Below are records with pictures. Reproduce exactly the lines from the line with "Given: Open the 1 Reviews link" to the line with "Task: Click connect_openshiftvirt_unpause", inclusive, and leave each picture out.
=== Section Start ===
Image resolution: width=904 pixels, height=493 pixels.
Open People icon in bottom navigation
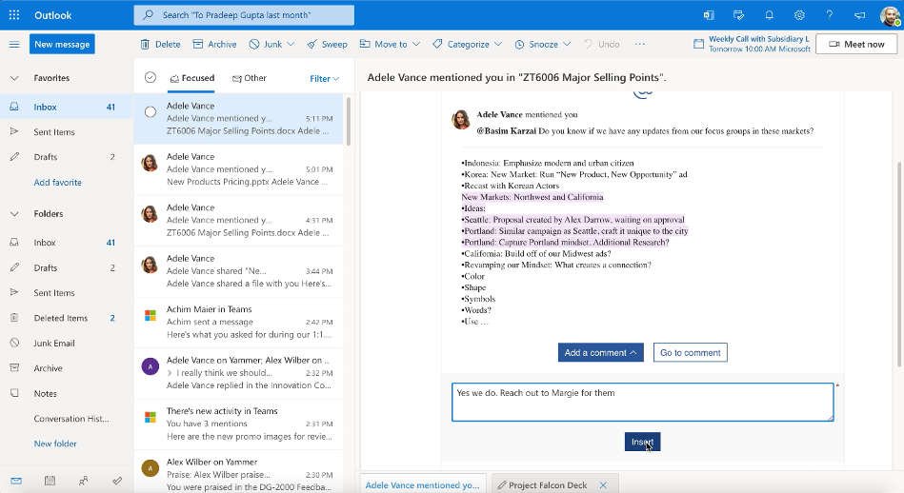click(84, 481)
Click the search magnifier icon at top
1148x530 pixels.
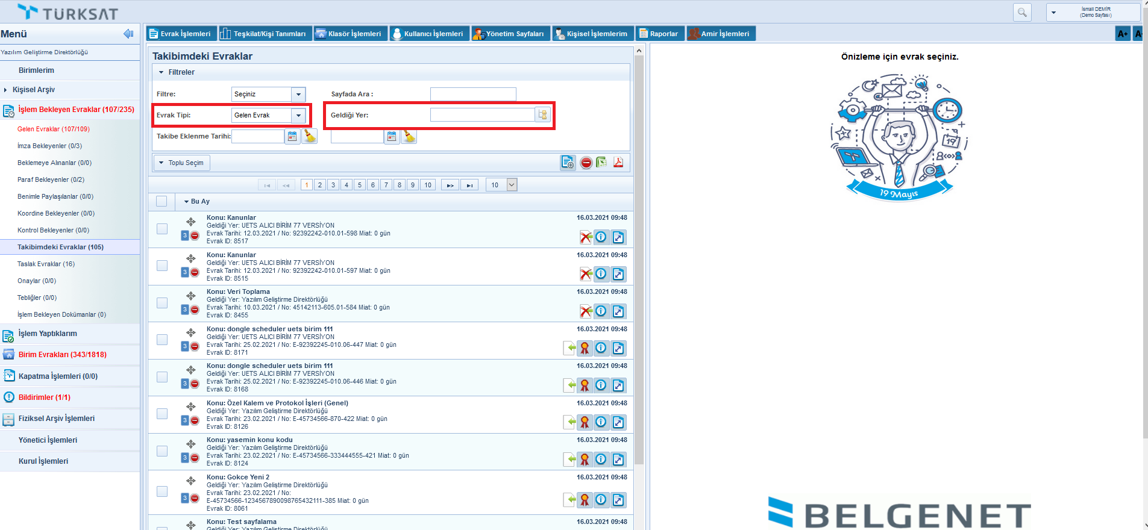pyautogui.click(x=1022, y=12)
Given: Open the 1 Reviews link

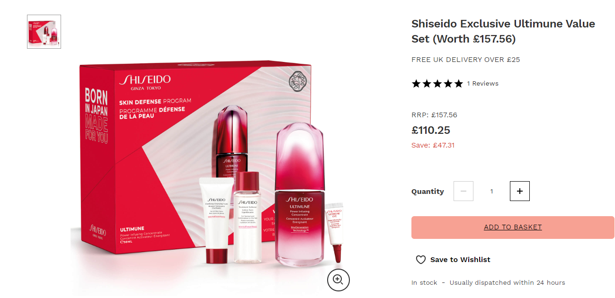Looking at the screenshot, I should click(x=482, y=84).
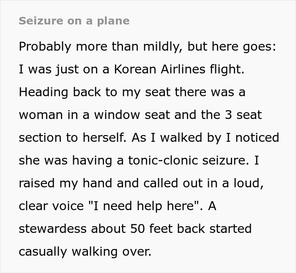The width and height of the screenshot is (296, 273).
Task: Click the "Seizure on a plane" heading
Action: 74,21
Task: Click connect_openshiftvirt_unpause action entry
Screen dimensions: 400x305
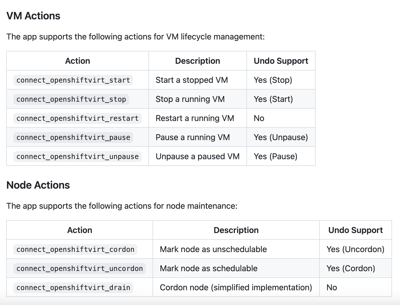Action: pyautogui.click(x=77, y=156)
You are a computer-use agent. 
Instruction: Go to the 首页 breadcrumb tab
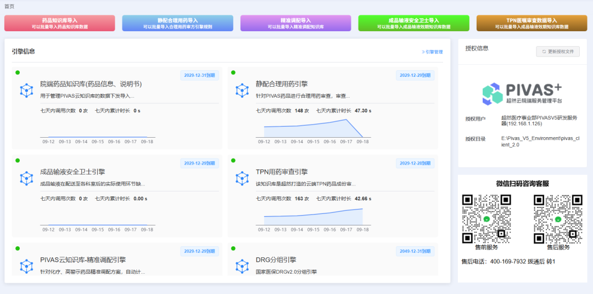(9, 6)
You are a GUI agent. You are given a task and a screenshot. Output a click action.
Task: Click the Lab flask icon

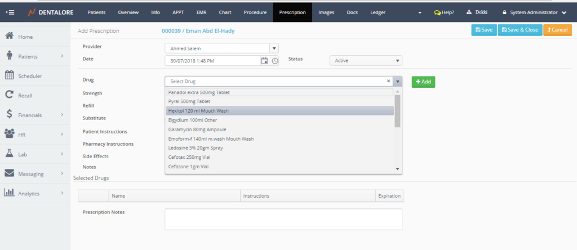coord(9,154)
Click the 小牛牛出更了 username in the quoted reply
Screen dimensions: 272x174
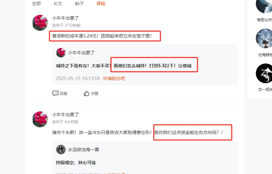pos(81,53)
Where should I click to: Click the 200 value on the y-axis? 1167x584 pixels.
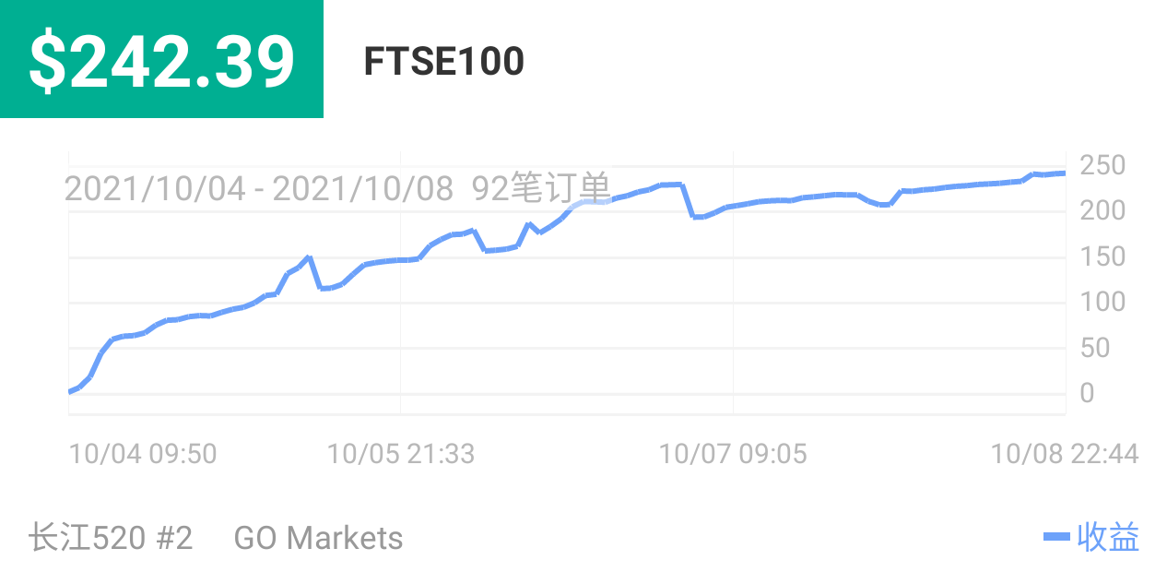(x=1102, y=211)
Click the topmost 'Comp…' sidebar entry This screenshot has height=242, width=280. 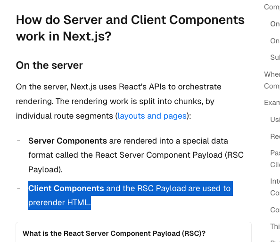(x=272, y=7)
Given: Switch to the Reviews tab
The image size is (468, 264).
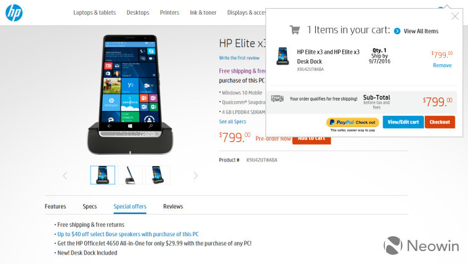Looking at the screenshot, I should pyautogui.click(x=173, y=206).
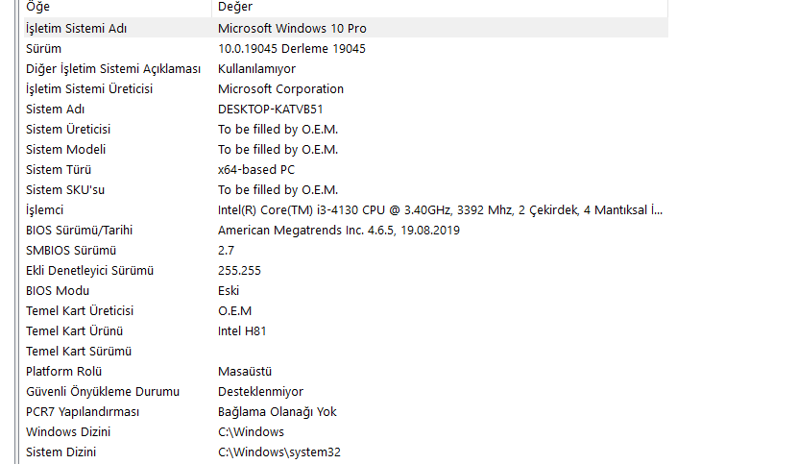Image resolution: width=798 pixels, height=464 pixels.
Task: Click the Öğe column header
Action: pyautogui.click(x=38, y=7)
=== Section End ===
Result of this task -
Given: Open the 1 Reviews link

Looking at the screenshot, I should click(x=482, y=84).
The width and height of the screenshot is (296, 273).
Task: Click the "Seizure on a plane" heading
Action: 74,21
Task: Click connect_openshiftvirt_unpause action entry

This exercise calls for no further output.